August 29, 2023
Remote gig work lets companies find workers anywhere in the
world, and they’re using that to depress wages as much as possible. I was fired
for speaking out about it.
Under the cover of Internet invisibility, companies around the
globe are using online gig platforms to break labor laws and violate human
rights. The so-called gig economy (more akin to digital piecework) is
exacerbating poverty and inequality, particularly in the Global South, by
circumventing existing labor standards and imposing harsh working conditions
and low wages on millions of workers. I was one of those workers, and I was
recently fired, after seven years, for speaking up.

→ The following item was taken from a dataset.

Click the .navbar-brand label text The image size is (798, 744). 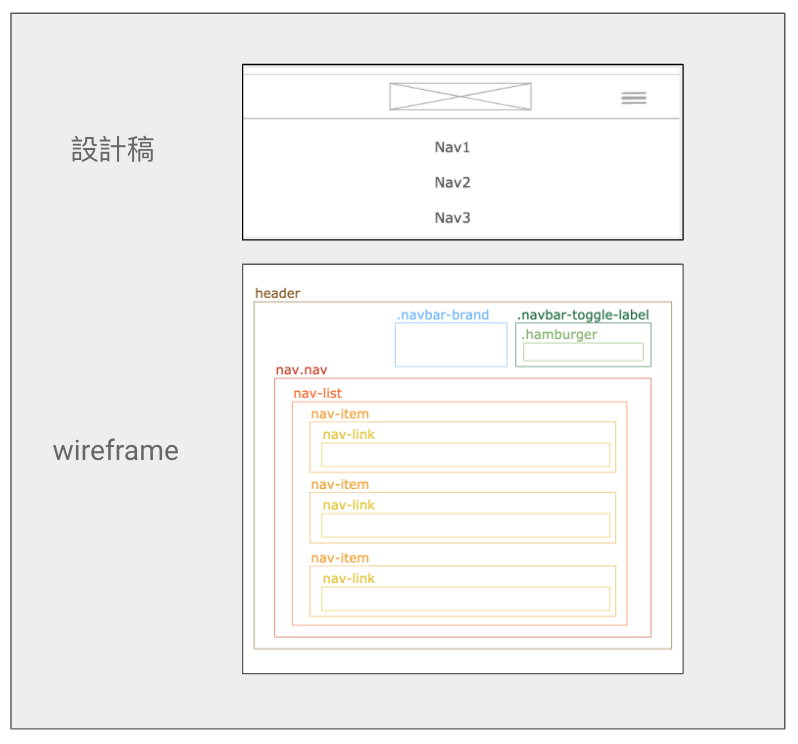point(442,315)
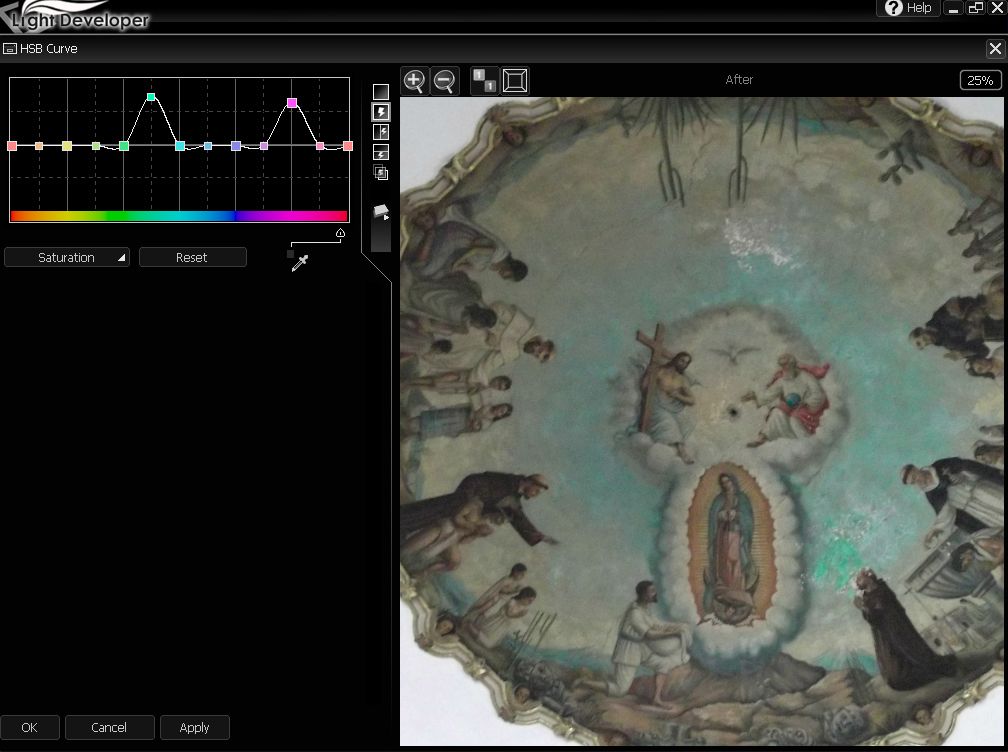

I had been working as a researcher at the New York-based company
Ask Wonder in order to supplement my income as a freelance journalist in
Mexico. The company provides personalized research reports to mostly corporate
clients, who pay $150-200 (USD) per hour, or a custom rate, depending on the
plan they’re on. While most full-time staff and executives are based in the US,
almost all researchers live in Global South countries and earn $12.75 to $21.25
per hour, depending on tiers determined by internal auditing (those with an
auditing score of 19/20 or more are paid the highest rates). The people doing
the auditing are fellow freelance researchers, who score research based on set
criteria.
Workers like myself were being paid just 10-15% of what clients
paid for the research reports we wrote. The pay includes casual loading—a
payment that is made in addition to one’s base wage in lieu of job security and
basic benefits like sick days, retirement, health, and maternity leave. It
includes rush fees, a standard practice in freelancing to compensate for work
that has to be completed within 24-48 hours. After taking out casual loading
and rush fees, the real base hourly pay rate amounted to $8.40 to $14. The
research is high-level and specialized, requiring years of experience using
health databases and marketing reports, and most workers have one or multiple
degrees.
To get paid work, we would first have to join an online
dashboard queue and wait for an assignment. I’d often enter the queue at around
the 34th position, and I would routinely have to wait 16-20 hours before making
it to the front of the queue, at which point I would be assigned, typically,
just three hours of work. Often, I would reach the end of the queue late at
night and would have to log off to sleep and start over in the morning, so it
was common to wait up to four days before being assigned work. Other times, I
would accept work at 11PM on a Sunday night, or get up at 5AM to finish a
report. Not knowing how fast the queue would move, I would be watching it all
day, afraid to leave the house to pay a bill or run an errand; I would
regularly put my open laptop on a chair in the bathroom when I showered just in
case work arrived.
The dash queue functions as an algorithmic mechanism by which
gig and digital companies can shift enterprise risk onto workers themselves,
with no corresponding compensation. Instead of the company bearing the
responsibility for fluctuating client requests or sales numbers, workers bear
the burdens of adjusting to those fluctuations, which translate to erratic work
schedules, variable workloads and take-home pay week to week, etc. Digital
platforms promote these burdens as benefits under the banner of worker
“flexibility.” Workers like myself are meant to accept the lack of social
security, holidays, sick days, certainty of work, etc. in exchange for choosing
when we work. But at Ask Wonder, we could not choose when we would be assigned
work; and when we were given an assignment, we typically had no more than seven
hours to complete it. That’s what “flexibility” meant for us.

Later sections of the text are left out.